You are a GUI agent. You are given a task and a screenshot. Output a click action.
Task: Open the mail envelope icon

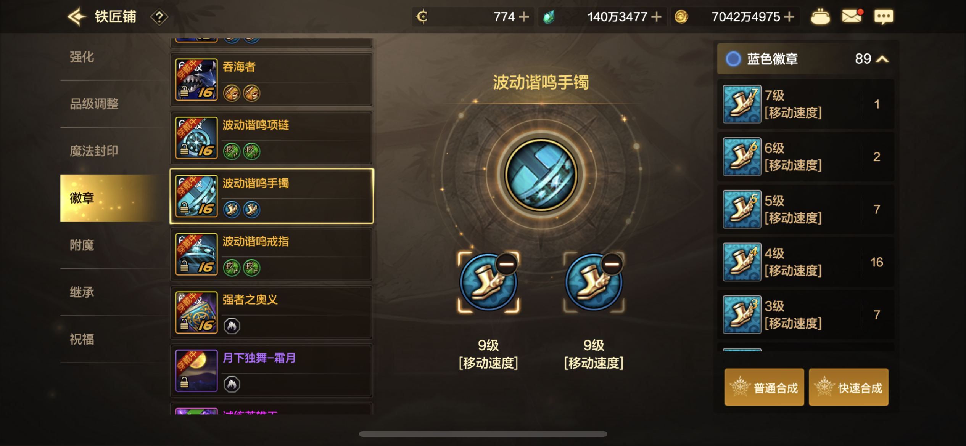pyautogui.click(x=852, y=16)
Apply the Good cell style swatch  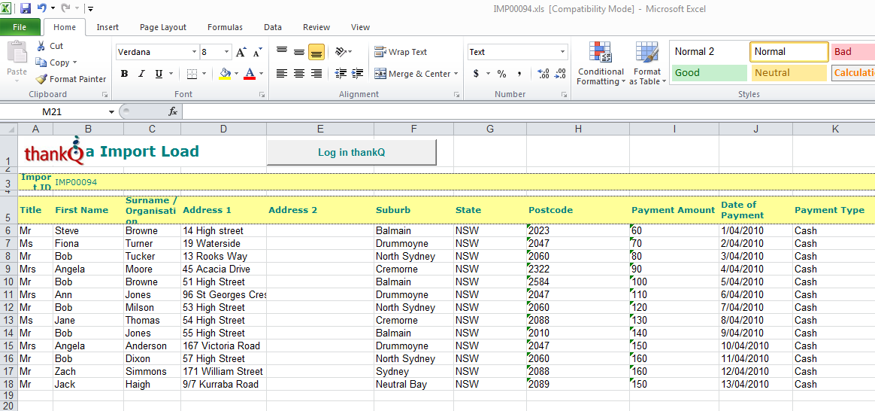tap(710, 72)
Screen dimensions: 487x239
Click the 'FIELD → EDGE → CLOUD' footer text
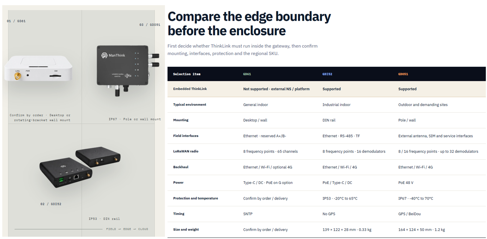click(x=127, y=229)
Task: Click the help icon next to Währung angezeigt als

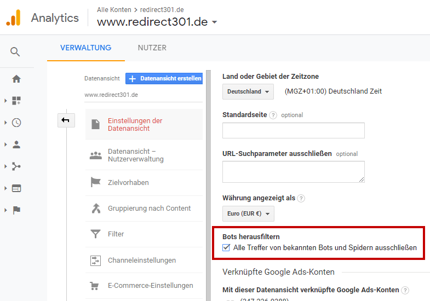Action: pos(301,198)
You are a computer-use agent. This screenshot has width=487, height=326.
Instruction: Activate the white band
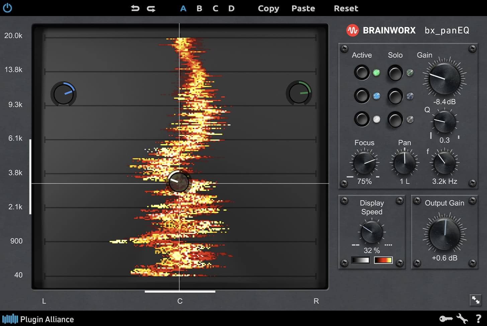[362, 119]
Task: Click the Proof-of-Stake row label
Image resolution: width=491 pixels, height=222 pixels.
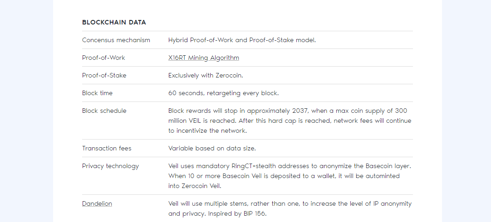Action: (x=104, y=75)
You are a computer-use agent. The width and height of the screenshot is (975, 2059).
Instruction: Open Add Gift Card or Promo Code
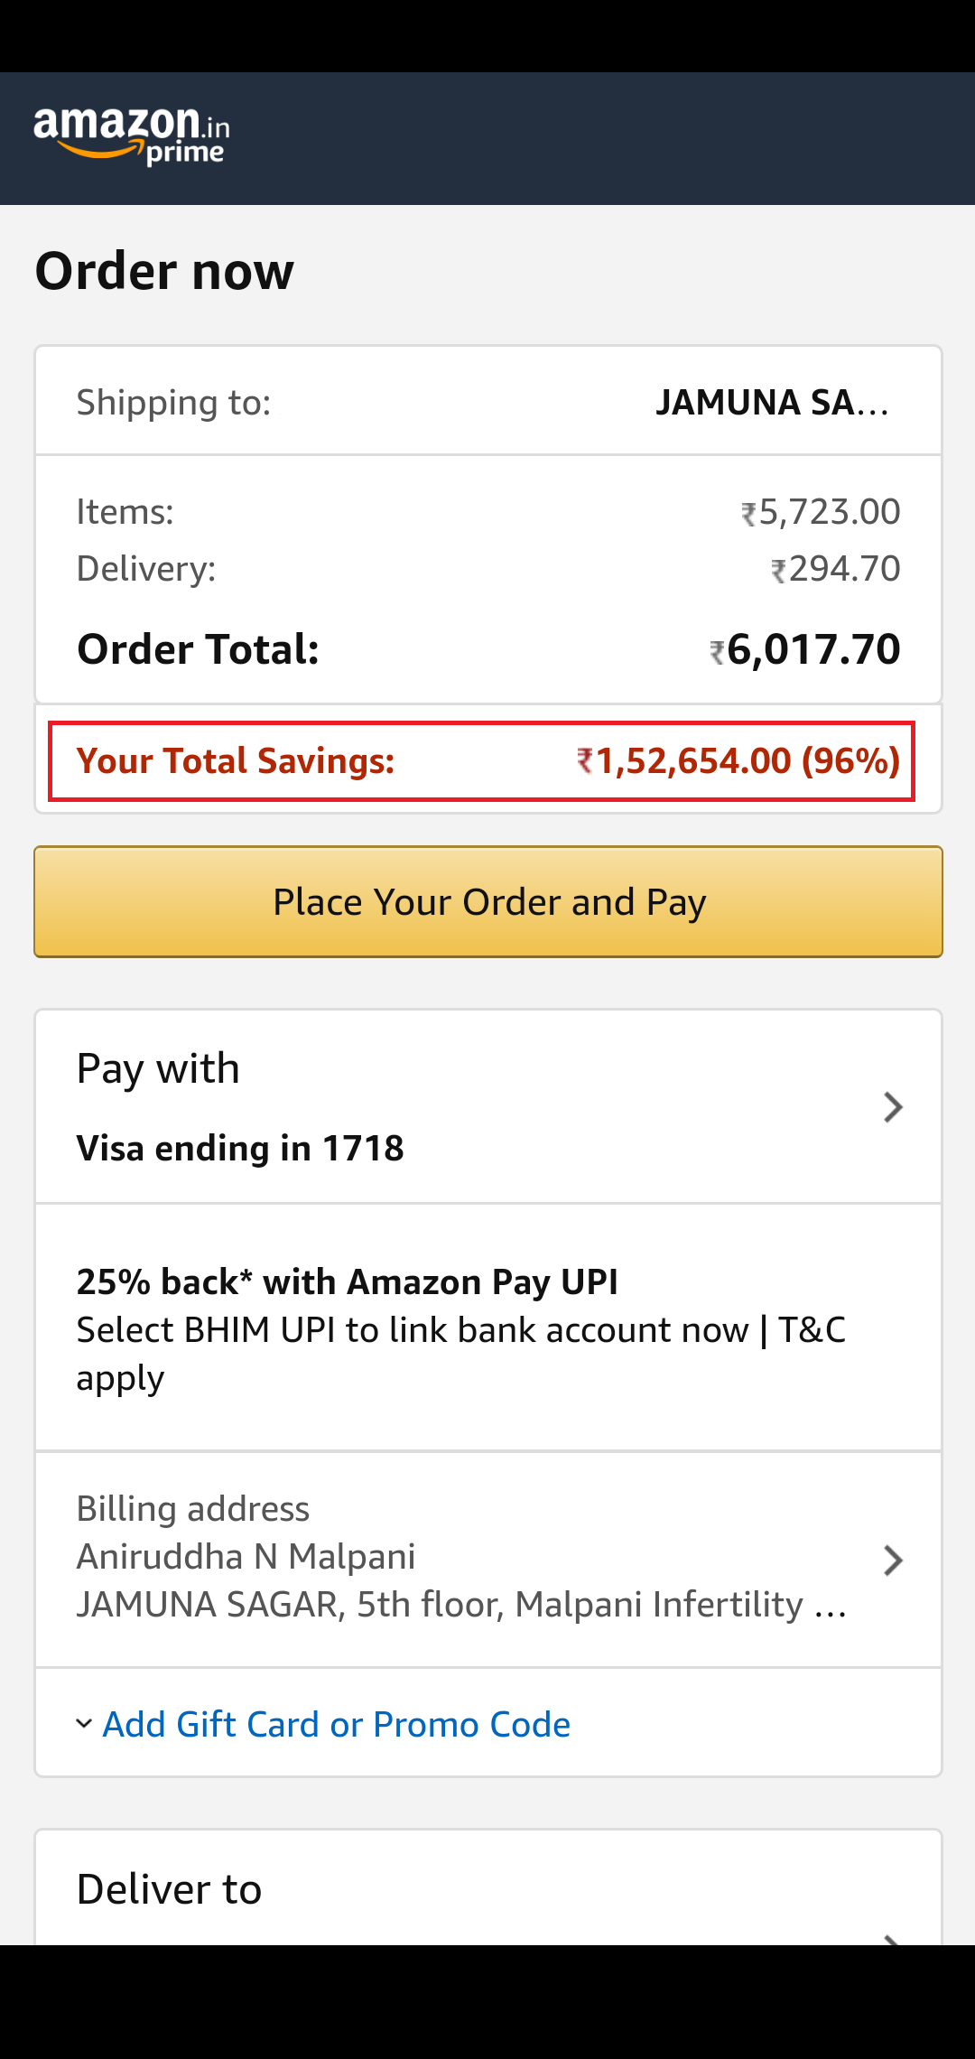click(336, 1725)
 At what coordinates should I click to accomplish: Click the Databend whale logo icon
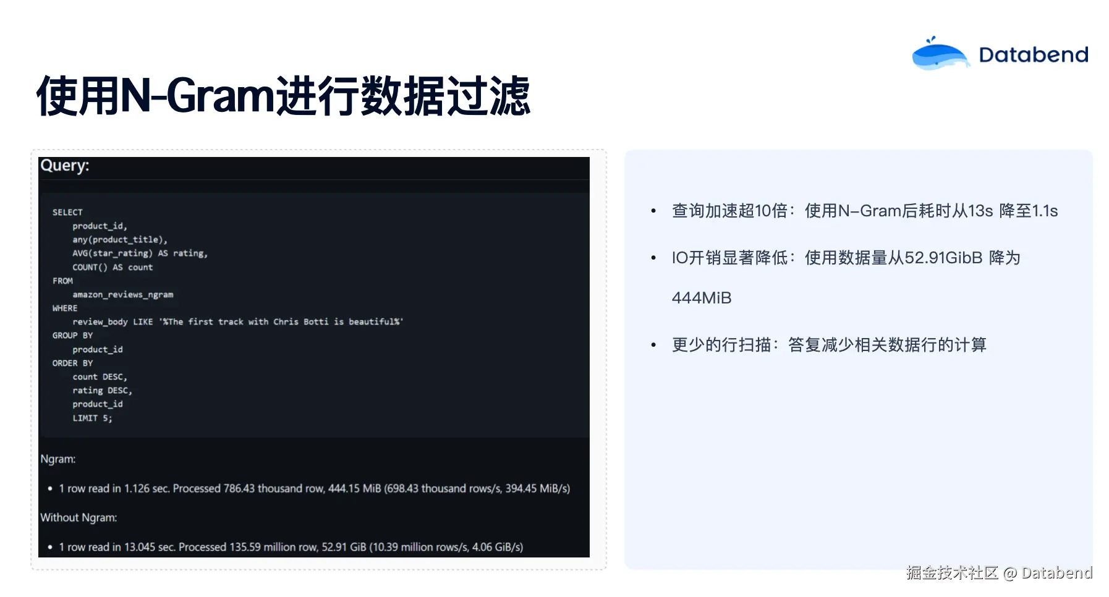click(940, 54)
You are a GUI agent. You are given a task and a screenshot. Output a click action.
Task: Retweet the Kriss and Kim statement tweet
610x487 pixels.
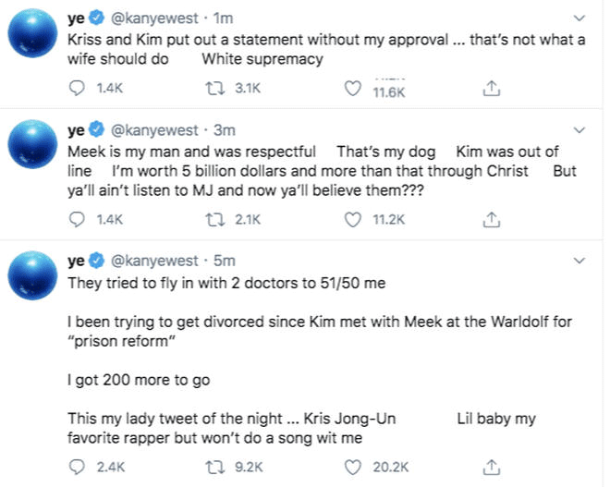[214, 89]
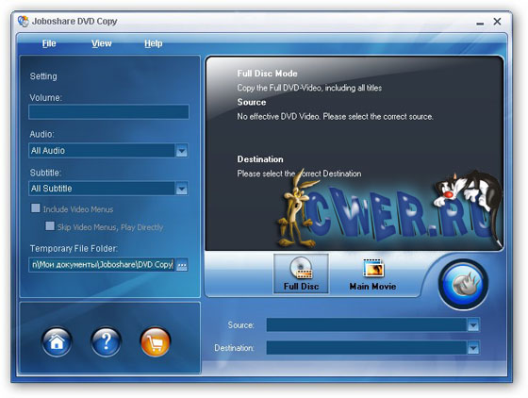Enable Include Video Menus checkbox

pyautogui.click(x=36, y=208)
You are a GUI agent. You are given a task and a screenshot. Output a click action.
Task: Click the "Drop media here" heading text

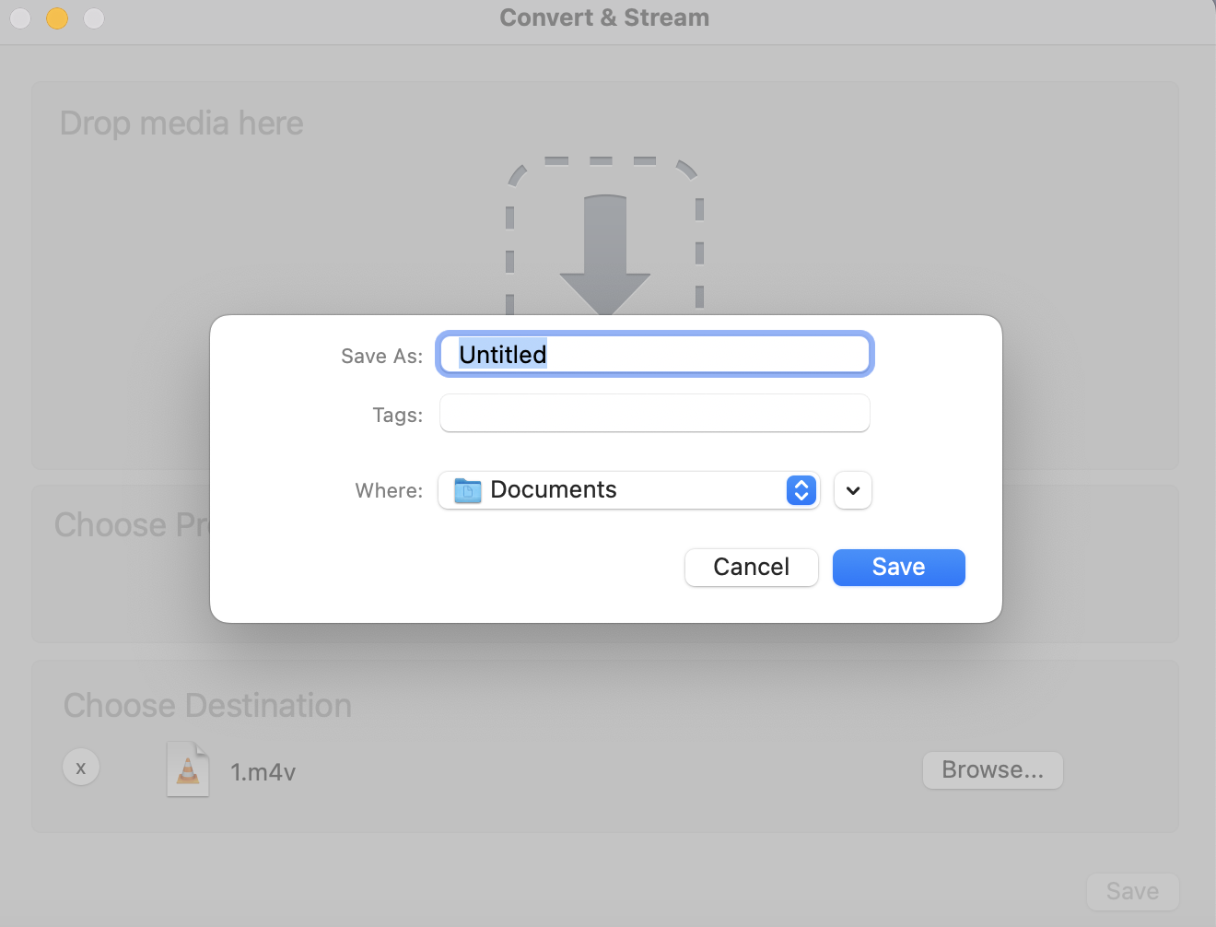coord(181,123)
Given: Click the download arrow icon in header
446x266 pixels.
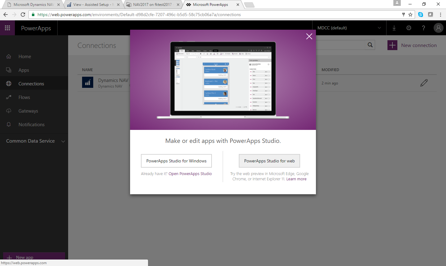Looking at the screenshot, I should (x=394, y=28).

▸ **Work instruction**: Gather each line of the listing containing the word "computer" and show it.

▸ **Solution to this exercise**:
You are a computer-use agent. This screenshot has width=487, height=326.
You are a computer-use agent. The width and height of the screenshot is (975, 2059).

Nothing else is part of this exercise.